**Try it:**
An exact transcription of the listing, without its images, is what the answer must contain.

□ □ □ □

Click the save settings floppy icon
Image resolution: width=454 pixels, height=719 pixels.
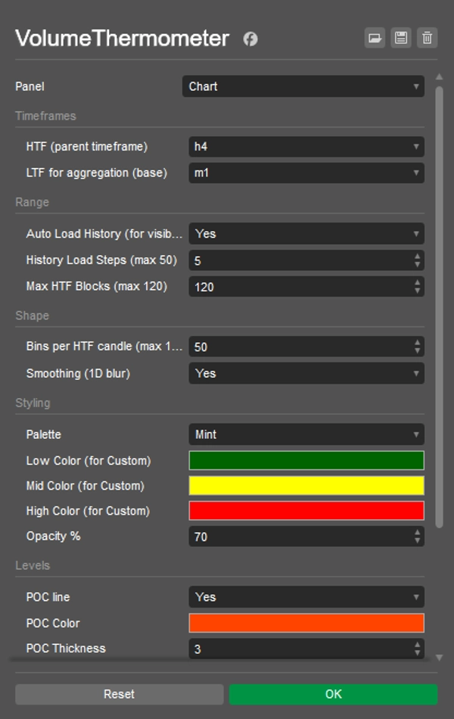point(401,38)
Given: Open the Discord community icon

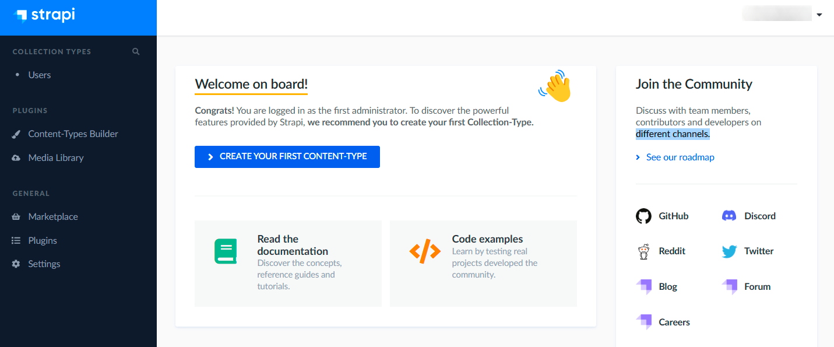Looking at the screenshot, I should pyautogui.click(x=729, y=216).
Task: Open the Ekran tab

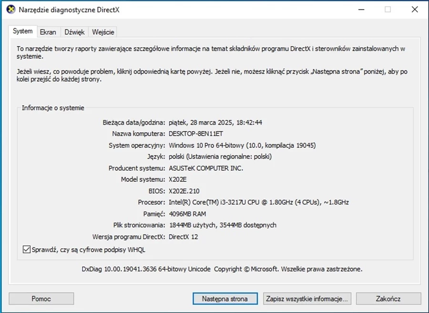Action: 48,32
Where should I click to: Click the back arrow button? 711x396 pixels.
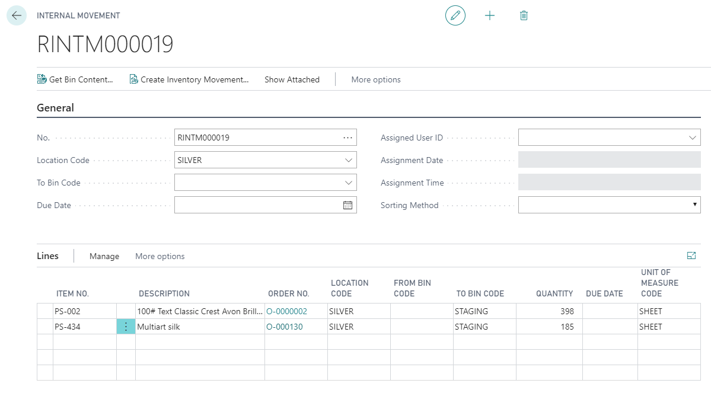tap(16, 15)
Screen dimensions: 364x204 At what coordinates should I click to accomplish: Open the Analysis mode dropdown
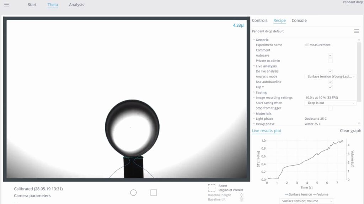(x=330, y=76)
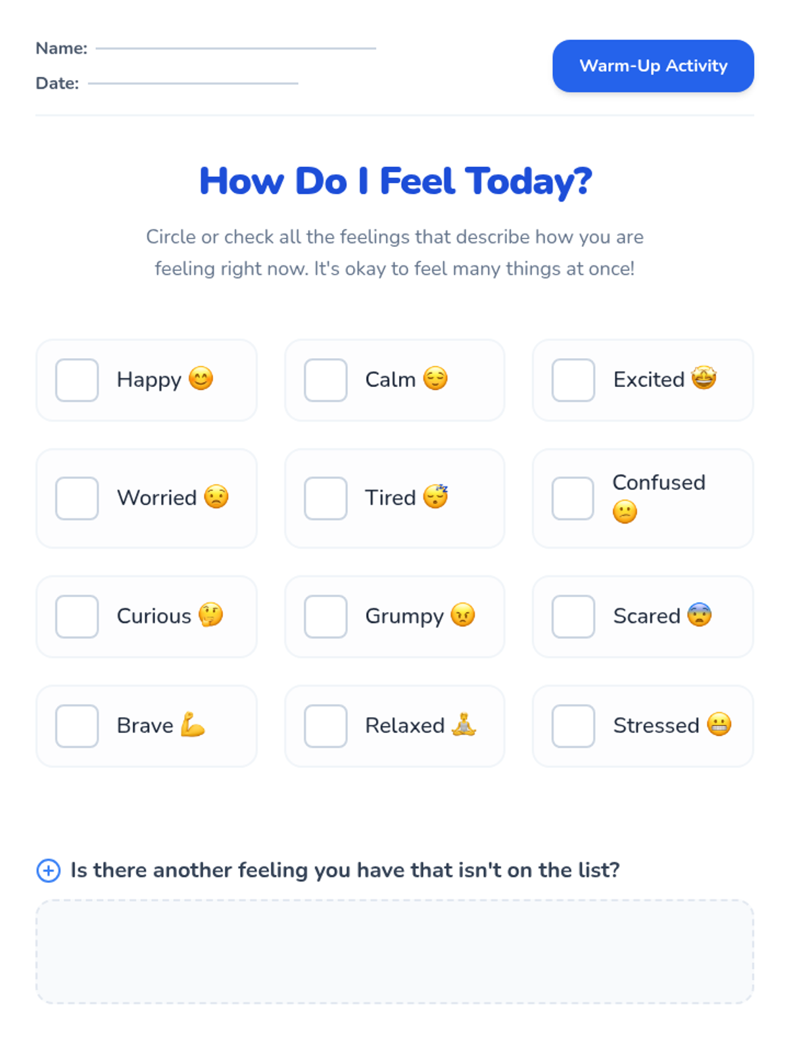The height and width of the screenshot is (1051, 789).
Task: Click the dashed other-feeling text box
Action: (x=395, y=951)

□ □ □ □

**Exercise output:**
Click the save settings floppy icon
Image resolution: width=454 pixels, height=719 pixels.
point(401,38)
Given: Open the Discord community icon

Looking at the screenshot, I should pyautogui.click(x=729, y=216).
Task: Open the Ekran tab

Action: 48,32
Where should I click to: Click the back arrow button? 711x396 pixels.
tap(16, 15)
Screen dimensions: 364x204 At what coordinates should I click to accomplish: Open the Analysis mode dropdown
(x=330, y=76)
The height and width of the screenshot is (1051, 789).
Task: Click the dashed other-feeling text box
Action: (x=395, y=951)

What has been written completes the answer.